Pupils dilated, sweaty palms, erratic heartbeat, and an overwhelming desire to flee. No, I’m not describing the act of falling in love (although it is very similar and equally harrowing). On the contrary, I have just described, in a nutshell, the fear that encapsulates me every time I sit at my computer and open up a new document. The dreaded blank page and blinking cursor that becomes a blaring reminder of what has yet to be said. With each passing second, the ever spindling branches of fear grow, drowning my thoughts, siphoning my courage. Am I relevant? Do I have something to say? Better yet, will anyone care about what I have to say? Before I know it, hours have passed and not a single word has been written on that blank page. And I have been convicted anew simply because I was afraid to step out on faith, to claim that potential for greatness.
Yes, fear is that damn powerful.
Fear stopped me in my tracks, kept me from expressing, creating, sharing the very fiber of my being. I gave too much power to fear and in the end, it conquered me.
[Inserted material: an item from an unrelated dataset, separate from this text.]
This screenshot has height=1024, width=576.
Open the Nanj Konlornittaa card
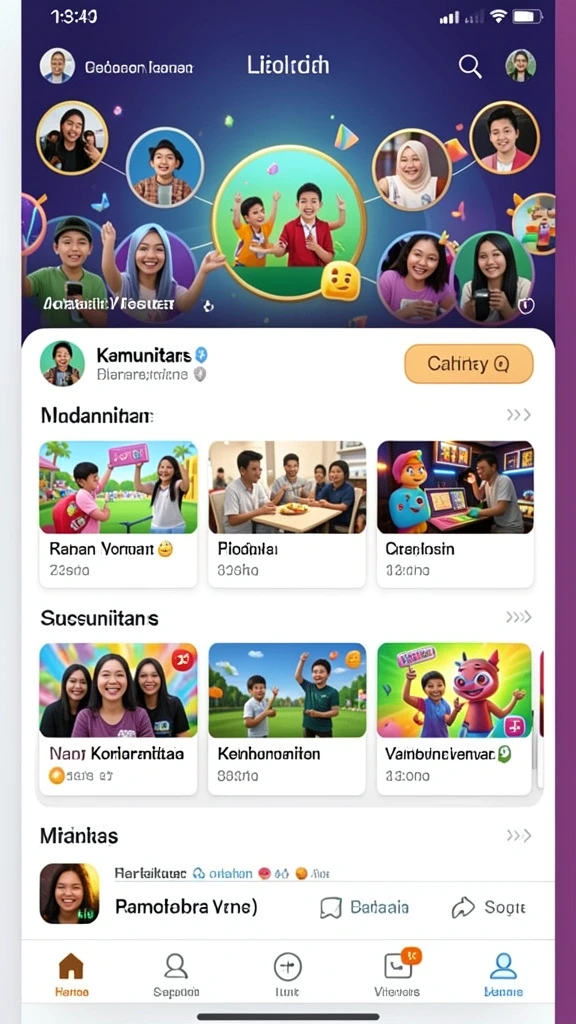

I started postulating on what I was really afraid of. I can admit that there was some trepidation with pouring my soul out on that blank page, exposing my deepest secrets, desires, hopes and dreams in such an intimate manner, but if I were to be truthful with myself, that wasn’t the reason. The reason, I finally understood, was that I was afraid to look into myself, to see both the folly and the greatness of my being. I was afraid of what would be released, afraid that if I unlocked that potential, that no one would understand but all would judge. I was afraid to see me. Fear crippled me in its totality, the doubts grew and you guessed it- that page remained blank. The ability to create depends on a modicum of freedom and yet here I was, enslaving myself to the binds of fear. It had to stop because for me to function like a normal human being, for me to live, I had to create. Naturally, I had to give fear his walking papers.
And that’s exactly what I did. I faced those fears with the help of the three A’s: Anticipation, Anxiety, and Adrenaline. The moment I faced that blank page again, I experienced the anticipation of the flow of words, felt the anxiety of the power I was about to wield, and lastly, the adrenaline pulsating through my veins as I put it down.
Essentially, I gave fear a very big, very ostentatious one finger salute.
That’s not to say that fear doesn’t rear his ugly head anymore. With any new venture, he’s lurking around the corner, lying in wait, ready to strike. The key is, of course, to meet him face to face. Let him know that he’s welcome to come but it’s very likely that he won’t be staying for long.
Fear is intimidated by action. So the question is not can you do it but if you will do it.
I don’t know about you, but I’m about to do it.